WHAT THE TASK REQUIRES -> Would you output the entries below only from the line containing "Given: Toggle the 'has sub-goal' switch" through the line containing "The width and height of the screenshot is (778, 408).", exactly as they stand and with both ends included?

(Records from a dataset)

====================

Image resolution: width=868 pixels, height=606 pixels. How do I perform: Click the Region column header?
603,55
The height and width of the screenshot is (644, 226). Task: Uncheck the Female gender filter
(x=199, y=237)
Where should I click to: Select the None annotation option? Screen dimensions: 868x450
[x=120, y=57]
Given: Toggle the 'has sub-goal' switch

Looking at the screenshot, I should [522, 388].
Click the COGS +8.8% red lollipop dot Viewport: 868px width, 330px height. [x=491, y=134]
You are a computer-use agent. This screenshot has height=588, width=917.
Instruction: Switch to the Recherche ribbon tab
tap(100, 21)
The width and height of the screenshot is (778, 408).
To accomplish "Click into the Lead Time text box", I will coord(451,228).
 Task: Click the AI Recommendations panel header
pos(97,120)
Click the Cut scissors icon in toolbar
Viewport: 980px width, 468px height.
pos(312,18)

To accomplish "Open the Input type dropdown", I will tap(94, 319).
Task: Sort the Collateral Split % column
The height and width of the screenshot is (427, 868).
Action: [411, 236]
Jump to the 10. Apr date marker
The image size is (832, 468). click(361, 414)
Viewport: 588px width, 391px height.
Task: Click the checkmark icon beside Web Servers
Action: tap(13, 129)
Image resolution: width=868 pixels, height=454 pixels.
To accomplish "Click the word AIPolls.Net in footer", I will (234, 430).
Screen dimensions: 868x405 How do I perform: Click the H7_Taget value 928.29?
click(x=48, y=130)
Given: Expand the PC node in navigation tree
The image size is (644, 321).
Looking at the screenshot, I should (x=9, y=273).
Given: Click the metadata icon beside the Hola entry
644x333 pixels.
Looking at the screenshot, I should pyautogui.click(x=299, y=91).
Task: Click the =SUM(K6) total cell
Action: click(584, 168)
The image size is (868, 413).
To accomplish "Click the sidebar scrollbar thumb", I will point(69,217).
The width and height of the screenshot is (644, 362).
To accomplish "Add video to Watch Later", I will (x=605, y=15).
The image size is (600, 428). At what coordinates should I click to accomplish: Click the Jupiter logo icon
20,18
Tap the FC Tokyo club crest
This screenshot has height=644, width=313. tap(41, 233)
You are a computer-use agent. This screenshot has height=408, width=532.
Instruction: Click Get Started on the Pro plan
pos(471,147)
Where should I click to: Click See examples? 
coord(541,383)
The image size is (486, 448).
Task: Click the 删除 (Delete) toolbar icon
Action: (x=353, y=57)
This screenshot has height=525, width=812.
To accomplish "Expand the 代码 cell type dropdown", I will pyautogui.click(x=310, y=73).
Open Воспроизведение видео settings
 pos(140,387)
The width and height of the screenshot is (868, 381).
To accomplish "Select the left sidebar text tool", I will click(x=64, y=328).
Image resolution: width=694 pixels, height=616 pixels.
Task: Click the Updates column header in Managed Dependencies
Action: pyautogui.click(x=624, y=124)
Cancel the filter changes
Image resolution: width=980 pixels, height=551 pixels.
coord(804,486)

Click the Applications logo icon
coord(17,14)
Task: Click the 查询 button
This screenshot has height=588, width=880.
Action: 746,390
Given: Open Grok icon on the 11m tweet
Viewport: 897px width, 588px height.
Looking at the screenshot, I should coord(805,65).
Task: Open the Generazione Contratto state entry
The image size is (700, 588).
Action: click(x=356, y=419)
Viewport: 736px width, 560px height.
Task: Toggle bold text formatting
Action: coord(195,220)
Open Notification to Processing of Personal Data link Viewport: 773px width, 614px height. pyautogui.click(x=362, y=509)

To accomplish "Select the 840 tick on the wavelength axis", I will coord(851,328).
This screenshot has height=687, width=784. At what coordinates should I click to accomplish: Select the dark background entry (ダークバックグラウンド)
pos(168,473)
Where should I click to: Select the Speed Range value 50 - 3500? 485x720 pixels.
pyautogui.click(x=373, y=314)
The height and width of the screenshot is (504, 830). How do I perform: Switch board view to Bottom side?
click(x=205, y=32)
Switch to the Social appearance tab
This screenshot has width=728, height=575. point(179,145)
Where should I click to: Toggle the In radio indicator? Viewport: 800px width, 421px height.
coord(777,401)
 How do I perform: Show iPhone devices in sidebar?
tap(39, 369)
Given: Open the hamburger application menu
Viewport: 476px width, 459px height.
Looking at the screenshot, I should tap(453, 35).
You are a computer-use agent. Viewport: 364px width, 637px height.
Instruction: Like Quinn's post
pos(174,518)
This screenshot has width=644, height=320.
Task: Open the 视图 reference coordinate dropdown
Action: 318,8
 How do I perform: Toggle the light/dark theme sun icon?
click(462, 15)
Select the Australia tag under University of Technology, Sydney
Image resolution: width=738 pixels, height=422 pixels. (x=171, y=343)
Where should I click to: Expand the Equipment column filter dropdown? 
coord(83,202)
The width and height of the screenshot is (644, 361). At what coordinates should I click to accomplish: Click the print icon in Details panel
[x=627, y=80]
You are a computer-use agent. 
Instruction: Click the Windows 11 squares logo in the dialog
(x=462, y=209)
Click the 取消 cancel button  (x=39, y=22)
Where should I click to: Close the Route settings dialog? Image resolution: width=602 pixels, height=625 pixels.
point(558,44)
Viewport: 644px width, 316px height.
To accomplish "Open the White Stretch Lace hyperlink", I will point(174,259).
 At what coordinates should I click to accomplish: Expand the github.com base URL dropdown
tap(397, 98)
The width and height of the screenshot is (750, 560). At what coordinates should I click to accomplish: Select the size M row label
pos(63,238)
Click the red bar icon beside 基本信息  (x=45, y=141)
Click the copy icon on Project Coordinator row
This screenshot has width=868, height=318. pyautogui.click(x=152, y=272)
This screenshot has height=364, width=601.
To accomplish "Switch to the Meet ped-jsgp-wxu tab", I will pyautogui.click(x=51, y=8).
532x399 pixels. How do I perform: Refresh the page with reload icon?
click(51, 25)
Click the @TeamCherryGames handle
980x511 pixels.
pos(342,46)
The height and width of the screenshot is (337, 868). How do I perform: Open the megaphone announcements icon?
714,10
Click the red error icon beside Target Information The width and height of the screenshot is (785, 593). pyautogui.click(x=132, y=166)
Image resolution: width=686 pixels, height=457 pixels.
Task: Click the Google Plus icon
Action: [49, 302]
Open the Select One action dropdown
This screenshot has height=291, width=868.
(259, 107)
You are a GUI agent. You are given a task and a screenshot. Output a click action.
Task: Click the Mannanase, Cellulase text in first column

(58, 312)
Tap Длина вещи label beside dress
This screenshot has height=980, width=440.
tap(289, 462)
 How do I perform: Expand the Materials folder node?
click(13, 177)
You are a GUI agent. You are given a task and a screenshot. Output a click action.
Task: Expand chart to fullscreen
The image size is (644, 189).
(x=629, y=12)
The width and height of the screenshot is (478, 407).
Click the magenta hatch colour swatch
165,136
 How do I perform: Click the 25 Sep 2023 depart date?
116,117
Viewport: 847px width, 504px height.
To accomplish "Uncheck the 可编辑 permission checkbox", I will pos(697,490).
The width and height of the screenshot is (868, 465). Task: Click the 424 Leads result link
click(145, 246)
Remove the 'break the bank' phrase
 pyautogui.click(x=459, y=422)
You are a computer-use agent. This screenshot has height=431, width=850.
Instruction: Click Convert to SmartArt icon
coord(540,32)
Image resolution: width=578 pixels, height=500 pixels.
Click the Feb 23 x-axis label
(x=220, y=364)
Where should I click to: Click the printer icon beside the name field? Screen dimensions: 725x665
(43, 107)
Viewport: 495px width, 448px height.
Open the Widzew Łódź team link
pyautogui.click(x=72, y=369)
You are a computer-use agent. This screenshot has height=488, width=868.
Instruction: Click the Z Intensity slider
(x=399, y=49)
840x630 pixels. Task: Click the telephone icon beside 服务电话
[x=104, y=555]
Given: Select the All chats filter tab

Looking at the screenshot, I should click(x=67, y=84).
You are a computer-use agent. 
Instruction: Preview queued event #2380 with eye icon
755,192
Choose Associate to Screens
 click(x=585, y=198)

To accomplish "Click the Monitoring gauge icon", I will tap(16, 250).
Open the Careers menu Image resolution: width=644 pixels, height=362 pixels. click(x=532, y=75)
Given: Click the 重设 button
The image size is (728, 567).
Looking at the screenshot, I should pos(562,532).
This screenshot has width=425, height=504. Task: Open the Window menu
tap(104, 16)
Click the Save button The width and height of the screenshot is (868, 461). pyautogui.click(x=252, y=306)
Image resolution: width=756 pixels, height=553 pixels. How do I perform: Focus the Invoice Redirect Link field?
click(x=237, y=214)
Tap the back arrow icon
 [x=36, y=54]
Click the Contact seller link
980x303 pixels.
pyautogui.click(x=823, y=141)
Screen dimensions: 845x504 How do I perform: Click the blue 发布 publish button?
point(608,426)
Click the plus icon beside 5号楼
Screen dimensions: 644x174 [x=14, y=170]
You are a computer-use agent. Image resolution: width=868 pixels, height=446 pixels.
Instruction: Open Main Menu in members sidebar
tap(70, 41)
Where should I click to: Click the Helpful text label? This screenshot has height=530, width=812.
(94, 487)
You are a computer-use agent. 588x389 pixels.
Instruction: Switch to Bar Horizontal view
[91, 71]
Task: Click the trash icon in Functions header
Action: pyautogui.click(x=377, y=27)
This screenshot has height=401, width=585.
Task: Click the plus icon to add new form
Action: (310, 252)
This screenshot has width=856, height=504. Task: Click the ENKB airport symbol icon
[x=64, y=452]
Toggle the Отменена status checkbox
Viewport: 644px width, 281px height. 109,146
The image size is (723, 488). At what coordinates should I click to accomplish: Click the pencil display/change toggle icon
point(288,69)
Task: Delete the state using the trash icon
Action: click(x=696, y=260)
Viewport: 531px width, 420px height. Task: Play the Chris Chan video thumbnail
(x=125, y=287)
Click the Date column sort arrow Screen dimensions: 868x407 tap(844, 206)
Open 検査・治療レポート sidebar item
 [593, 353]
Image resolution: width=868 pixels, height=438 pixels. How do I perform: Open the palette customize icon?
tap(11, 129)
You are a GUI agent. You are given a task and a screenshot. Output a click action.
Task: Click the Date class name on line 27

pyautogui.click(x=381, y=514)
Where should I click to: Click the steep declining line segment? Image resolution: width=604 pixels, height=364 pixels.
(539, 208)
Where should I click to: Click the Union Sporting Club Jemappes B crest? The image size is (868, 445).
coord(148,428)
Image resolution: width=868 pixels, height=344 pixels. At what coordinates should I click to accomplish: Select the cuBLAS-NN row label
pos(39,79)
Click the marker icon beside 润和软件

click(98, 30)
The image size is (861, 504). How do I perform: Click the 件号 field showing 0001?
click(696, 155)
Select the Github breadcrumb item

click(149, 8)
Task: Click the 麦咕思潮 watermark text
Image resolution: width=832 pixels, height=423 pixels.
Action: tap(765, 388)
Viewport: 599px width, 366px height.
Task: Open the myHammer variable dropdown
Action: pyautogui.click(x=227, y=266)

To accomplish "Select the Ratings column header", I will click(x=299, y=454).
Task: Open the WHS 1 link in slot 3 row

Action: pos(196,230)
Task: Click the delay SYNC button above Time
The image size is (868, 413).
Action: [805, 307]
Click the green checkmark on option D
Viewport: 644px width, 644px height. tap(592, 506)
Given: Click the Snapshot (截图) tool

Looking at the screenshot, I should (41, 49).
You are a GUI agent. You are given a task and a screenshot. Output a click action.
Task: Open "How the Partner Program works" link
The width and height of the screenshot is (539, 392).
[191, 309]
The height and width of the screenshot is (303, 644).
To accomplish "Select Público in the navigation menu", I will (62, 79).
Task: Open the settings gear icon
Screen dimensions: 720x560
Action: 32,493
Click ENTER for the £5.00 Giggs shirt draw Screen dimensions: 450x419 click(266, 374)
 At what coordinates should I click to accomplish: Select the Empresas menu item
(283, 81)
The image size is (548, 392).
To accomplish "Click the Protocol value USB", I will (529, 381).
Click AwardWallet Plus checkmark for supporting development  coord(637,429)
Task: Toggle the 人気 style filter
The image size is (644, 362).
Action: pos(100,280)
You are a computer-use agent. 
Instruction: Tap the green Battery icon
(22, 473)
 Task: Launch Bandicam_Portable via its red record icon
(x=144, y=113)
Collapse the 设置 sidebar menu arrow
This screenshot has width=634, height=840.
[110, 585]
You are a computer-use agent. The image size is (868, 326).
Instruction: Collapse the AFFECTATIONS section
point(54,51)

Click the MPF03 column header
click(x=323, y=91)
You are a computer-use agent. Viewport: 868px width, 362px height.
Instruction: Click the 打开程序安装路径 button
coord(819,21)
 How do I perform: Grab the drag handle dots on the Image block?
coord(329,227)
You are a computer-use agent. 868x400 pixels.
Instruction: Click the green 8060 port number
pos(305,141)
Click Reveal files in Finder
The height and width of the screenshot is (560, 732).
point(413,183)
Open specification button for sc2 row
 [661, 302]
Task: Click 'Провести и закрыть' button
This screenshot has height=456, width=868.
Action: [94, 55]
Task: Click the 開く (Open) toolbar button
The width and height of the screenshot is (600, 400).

====================

EXERCISE RESPONSE ->
Given: Toggle the 'has sub-goal' switch

Looking at the screenshot, I should [522, 388].
Click the COGS +8.8% red lollipop dot Viewport: 868px width, 330px height. [x=491, y=134]
You are a computer-use agent. This screenshot has height=588, width=917.
Instruction: Switch to the Recherche ribbon tab
tap(100, 21)
The width and height of the screenshot is (778, 408).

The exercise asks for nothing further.